The individual sued for defamation and emotional distress by proving the radio station had caused him serious harm. Unfortunately, despite a swift apology and retraction, the multiple social media exposure inflated the settlement to a six-figure sum with substantial costs.
As part of an advertising campaign a design company was asked to provide not only the content, but was also consulted on the potential demographic, and which advertising slots to pick. The campaign failed to generate the anticipated sales and the client made a claim against the insured for compensation.
The claim attached to the professional advice that the insured had given in relation to the media buying. They made a mistake with the TV slots they advised upon and the campaign failed to reach the target demographic. As is quite common, had the non-media activities not been covered, the claim could have been denied because it wasn’t relating to the media activity. This shows the importance of ensuring the non-media activities are covered too. The claim was settled for a five-figure sum.
A television producer developed a new, mid-week, gameshow with a quirky catchphrase and jingle. After launching on cable television, an individual contacted the broadcaster to advise they had written to the producer a year before with the same idea, catchphrase and jingle.
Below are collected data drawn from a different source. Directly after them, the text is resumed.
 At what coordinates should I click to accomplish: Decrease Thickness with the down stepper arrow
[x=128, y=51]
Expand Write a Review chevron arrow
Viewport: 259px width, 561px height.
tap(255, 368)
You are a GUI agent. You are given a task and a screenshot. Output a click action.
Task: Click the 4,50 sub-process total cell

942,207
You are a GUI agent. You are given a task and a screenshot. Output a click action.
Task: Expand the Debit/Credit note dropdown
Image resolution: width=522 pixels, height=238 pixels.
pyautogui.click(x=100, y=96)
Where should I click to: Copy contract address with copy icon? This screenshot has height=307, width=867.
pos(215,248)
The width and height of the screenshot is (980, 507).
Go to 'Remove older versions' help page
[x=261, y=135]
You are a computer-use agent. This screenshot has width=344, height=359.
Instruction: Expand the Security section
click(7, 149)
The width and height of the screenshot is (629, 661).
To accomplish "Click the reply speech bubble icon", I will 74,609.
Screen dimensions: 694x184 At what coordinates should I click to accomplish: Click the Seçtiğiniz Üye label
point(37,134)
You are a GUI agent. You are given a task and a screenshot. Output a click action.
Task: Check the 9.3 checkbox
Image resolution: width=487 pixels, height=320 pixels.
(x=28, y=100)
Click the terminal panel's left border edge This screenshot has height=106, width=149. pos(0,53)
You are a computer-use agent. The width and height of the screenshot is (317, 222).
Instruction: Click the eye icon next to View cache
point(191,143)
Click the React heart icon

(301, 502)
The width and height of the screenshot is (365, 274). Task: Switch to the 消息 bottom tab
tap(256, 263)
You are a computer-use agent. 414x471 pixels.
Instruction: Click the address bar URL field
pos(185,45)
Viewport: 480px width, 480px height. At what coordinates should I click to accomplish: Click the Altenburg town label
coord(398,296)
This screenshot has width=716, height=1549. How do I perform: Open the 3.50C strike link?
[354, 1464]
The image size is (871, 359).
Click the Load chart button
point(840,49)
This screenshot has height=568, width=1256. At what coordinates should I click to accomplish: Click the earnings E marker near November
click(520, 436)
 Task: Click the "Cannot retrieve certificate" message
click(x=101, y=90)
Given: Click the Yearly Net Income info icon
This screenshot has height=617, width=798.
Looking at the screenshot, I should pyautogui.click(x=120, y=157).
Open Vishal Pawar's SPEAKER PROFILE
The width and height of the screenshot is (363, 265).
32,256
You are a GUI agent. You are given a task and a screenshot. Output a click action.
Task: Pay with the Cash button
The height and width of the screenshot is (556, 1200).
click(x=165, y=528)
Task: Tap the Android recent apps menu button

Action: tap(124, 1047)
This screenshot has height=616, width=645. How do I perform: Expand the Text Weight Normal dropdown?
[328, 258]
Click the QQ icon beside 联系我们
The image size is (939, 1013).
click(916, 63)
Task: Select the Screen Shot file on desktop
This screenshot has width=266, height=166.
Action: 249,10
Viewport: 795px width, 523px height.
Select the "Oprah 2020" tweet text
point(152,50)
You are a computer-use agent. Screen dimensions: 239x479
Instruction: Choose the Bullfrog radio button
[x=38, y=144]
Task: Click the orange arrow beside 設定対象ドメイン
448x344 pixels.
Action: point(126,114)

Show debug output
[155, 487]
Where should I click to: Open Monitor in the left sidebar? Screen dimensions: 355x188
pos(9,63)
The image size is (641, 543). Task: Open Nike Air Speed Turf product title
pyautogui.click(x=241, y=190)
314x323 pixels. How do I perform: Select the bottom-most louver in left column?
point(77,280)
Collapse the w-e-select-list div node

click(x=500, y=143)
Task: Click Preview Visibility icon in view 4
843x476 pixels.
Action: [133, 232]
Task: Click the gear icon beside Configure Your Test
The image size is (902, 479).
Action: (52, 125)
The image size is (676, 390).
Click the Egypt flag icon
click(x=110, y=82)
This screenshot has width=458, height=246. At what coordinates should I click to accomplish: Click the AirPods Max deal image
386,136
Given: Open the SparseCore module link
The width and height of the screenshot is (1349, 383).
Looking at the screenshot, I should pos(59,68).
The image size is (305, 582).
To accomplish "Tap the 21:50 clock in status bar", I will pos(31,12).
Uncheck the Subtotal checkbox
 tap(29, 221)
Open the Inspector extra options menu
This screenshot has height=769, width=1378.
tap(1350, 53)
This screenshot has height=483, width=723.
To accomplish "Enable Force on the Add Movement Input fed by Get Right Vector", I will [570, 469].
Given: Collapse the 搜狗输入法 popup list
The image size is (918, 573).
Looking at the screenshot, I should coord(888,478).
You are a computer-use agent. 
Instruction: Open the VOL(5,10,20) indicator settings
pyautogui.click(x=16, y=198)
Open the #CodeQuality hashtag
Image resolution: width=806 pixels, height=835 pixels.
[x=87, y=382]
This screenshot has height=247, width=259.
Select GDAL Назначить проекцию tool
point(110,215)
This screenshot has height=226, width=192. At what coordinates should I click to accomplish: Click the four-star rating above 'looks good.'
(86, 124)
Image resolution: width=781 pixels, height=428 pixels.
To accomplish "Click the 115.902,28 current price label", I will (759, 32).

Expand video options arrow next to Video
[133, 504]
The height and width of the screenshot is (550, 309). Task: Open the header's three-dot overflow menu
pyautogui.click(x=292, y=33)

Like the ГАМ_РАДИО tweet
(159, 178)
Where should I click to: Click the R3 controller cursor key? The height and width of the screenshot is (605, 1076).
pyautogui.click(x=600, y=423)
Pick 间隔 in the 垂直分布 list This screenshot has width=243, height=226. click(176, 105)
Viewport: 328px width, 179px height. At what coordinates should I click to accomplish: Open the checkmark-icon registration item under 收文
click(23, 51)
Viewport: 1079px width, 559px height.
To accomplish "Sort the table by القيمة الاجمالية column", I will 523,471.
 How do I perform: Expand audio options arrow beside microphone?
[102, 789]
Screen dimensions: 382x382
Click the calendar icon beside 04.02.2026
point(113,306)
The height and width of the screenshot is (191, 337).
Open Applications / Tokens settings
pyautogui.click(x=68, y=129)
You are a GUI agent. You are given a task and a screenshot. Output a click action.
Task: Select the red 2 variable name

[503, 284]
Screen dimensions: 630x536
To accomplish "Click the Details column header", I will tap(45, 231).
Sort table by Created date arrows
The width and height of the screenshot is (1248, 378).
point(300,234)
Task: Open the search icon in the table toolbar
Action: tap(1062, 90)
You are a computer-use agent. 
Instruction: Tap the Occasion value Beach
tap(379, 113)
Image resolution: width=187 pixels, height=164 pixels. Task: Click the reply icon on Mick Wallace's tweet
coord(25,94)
The individual attempted to bring a claim for misappropriation of his idea. The producer was adamant that they had developed the idea in-house, but the costs quickly accrued as they defended themselves. Unfortunately, their internal controls didn’t extend to a process for dealing with unsolicited submissions (such as stating that submitted ideas become the property of the producer upon submission, or that the ideas can be used in any manner or form and that the company may use the idea without payment). The claim was eventually dismissed, but not before £25,000 defence costs were incurred.